As one of the sponsors of the John B. Holdstock Scholarship, the Southern Interior Land Trust is pleased to announce that Katie Zinn is the 2020 recipient, chosen from a field of six this summer by a group of judges representing a variety of organizations.
Zinn is a fly fisher who has recently completed her thesis on the effects of reduced streamflow on hypoxia and habitat use of threatened Salish Sucker and juvenile Coho salmon.
She begins her PhD this fall at the University of B.C. in the department of zoology and is studying the effects of recreational catch and release on Chinook salmon.
She grew up spending summers on the Sunshine Coast exploring the intertidal zone and poking anemones and fishing off the dock.
Her undergrad degree is in Natural Resource Conservation with a specialty in Science and Management.
She has volunteered in the Pacific Salmon and Ecology and Conservation Laboratory, and she has also worked fighting wildfires out of Cranbrook.
It was an amazing experience to work in the East Kootenays, and it forced me to open my eyes to the freshwater world after growing up on the coast. Shortly after I got to Cranbrook, I was introduced to fly fishing. It’s easy to learn to fly fish when you are surrounded by world-class dry fly rivers.

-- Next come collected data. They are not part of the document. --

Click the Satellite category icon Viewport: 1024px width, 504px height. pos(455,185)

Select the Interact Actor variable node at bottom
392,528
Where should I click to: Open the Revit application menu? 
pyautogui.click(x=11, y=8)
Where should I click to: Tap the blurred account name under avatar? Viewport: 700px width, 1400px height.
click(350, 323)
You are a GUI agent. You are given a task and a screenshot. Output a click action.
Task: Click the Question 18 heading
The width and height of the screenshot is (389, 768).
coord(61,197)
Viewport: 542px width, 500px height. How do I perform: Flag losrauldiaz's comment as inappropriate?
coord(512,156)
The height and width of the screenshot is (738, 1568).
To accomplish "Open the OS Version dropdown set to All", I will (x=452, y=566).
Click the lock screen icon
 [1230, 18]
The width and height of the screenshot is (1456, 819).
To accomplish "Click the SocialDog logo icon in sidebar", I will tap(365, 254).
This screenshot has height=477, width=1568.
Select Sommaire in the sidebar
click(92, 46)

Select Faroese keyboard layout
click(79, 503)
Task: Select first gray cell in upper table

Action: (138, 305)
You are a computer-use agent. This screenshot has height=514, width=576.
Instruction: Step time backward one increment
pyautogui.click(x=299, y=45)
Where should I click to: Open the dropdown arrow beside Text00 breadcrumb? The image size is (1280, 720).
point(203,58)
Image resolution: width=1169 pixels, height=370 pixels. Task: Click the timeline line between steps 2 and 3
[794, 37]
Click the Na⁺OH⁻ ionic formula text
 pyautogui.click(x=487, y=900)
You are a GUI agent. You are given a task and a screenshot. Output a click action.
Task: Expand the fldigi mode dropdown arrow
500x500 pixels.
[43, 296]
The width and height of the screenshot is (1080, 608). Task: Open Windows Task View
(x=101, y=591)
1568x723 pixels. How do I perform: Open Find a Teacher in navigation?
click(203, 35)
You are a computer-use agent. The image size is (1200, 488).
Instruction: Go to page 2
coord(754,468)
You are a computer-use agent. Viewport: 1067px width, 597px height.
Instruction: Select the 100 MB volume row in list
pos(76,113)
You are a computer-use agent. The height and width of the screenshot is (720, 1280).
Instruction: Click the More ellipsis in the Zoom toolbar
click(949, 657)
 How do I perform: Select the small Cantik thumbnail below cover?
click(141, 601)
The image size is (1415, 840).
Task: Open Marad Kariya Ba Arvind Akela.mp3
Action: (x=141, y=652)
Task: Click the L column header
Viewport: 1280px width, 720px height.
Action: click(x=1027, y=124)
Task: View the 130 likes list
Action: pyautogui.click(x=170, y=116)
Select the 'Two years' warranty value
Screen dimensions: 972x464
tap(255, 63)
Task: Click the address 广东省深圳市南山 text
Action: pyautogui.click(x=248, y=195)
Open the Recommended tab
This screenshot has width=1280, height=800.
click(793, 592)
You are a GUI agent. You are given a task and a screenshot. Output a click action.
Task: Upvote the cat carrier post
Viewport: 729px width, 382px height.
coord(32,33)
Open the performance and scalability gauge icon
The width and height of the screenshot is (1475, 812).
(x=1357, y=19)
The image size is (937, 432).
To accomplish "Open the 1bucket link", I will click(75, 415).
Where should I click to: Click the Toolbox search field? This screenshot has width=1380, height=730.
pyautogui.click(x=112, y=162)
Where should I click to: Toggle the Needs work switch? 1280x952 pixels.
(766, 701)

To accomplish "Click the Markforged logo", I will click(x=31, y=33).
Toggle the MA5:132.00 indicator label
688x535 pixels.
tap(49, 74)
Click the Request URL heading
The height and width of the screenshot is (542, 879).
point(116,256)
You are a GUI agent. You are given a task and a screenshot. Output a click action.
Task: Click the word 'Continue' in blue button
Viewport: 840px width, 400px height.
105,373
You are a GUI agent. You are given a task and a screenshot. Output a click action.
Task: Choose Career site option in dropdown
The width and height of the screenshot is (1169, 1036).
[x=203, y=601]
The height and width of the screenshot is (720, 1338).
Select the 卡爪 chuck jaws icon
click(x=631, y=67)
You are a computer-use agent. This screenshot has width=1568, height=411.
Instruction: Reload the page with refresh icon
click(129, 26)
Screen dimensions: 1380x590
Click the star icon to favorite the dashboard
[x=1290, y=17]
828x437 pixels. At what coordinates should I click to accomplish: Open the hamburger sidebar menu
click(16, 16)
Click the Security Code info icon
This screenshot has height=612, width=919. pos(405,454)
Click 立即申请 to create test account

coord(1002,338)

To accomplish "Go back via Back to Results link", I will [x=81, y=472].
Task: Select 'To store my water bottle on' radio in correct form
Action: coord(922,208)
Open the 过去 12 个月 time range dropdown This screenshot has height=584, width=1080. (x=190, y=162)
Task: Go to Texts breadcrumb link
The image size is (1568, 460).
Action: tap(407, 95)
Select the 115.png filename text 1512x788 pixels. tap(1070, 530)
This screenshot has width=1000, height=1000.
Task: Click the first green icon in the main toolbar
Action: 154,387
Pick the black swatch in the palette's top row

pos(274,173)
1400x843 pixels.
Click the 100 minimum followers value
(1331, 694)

I fell in love with the sport and have been chasing fish with my fly rod ever since, she commented.
John Holdstock was a founding director of the Okanagan Region Wildlife Heritage Society in 1988 (now the SILT) until his sudden death in 2010. He was also a past-president of the B.C. Wildlife Federation and involved in a number of other outdoors organizations.
The signature on his e-mails was always:
The world is run by those who show up.